OSCE/ODIHR director calls on Belarus to impose moratorium on death penalty

Michael Georg Link, director of the OSCE Office for Democratic Institutions and Human Rights (ODIHR), has called on Belarus to introduce an immediate moratorium on executions as a step towards the complete abolition of the death penalty.

 
Michael Georg Link, director of the OSCE Office for Democratic Institutions and Human Rights (ODIHR), has called on Belarus to introduce an immediate moratorium on executions as a step towards the complete abolition of the death penalty.

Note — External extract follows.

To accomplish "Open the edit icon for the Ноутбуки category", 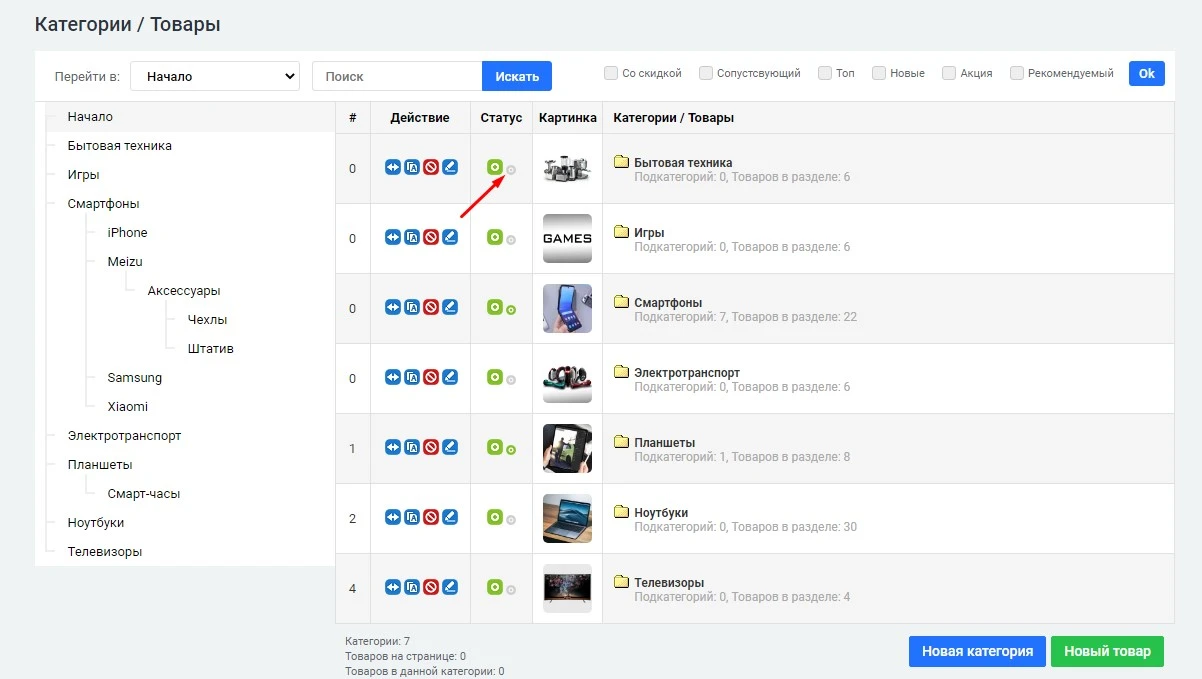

“I am extremely concerned by reports of another execution in Belarus – of Syarhey Ivanow – and by the confirmation of the death sentence against Sergei Khmelevsky [Syarhey Khmyalewski] by the Supreme Court,” Mr. Link says in a statement. “It is clear that by abolishing the death penalty, most OSCE participating States have recognized the inherently cruel, inhuman and degrading nature of capital punishment.”

Mr. Link notes that OSCE participating States have committed themselves to keep the issue of the abolition of capital punishment under consideration. This issue was the focus of an international conference on "Death Penalty: Transcending the Divide," which was held in Minsk in March.

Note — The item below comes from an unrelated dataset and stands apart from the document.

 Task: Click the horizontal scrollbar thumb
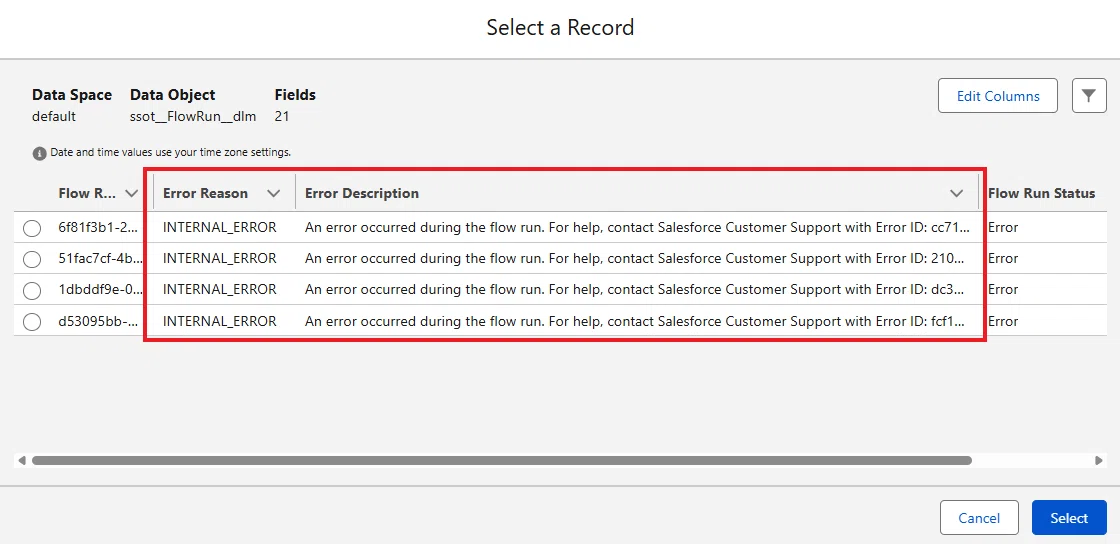501,461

“I am convinced that the execution of Syarhey Ivanow goes against the ongoing discussions in Belarus and the growing international trend towards the abolition of a punishment that represents an unacceptable denial of human dignity,” Mr. Link says.

ODIHR annually publishes The Death Penalty in the OSCE Area: Background Paper, providing information on the status of the death penalty across the Organization’s 57 participating States. Since the 2015 edition of the Background Paper, Mongolia has become the 52nd participating State to abolish the death penalty in law. Belarus and the United States are the only OSCE participating States to maintain the death penalty in practice.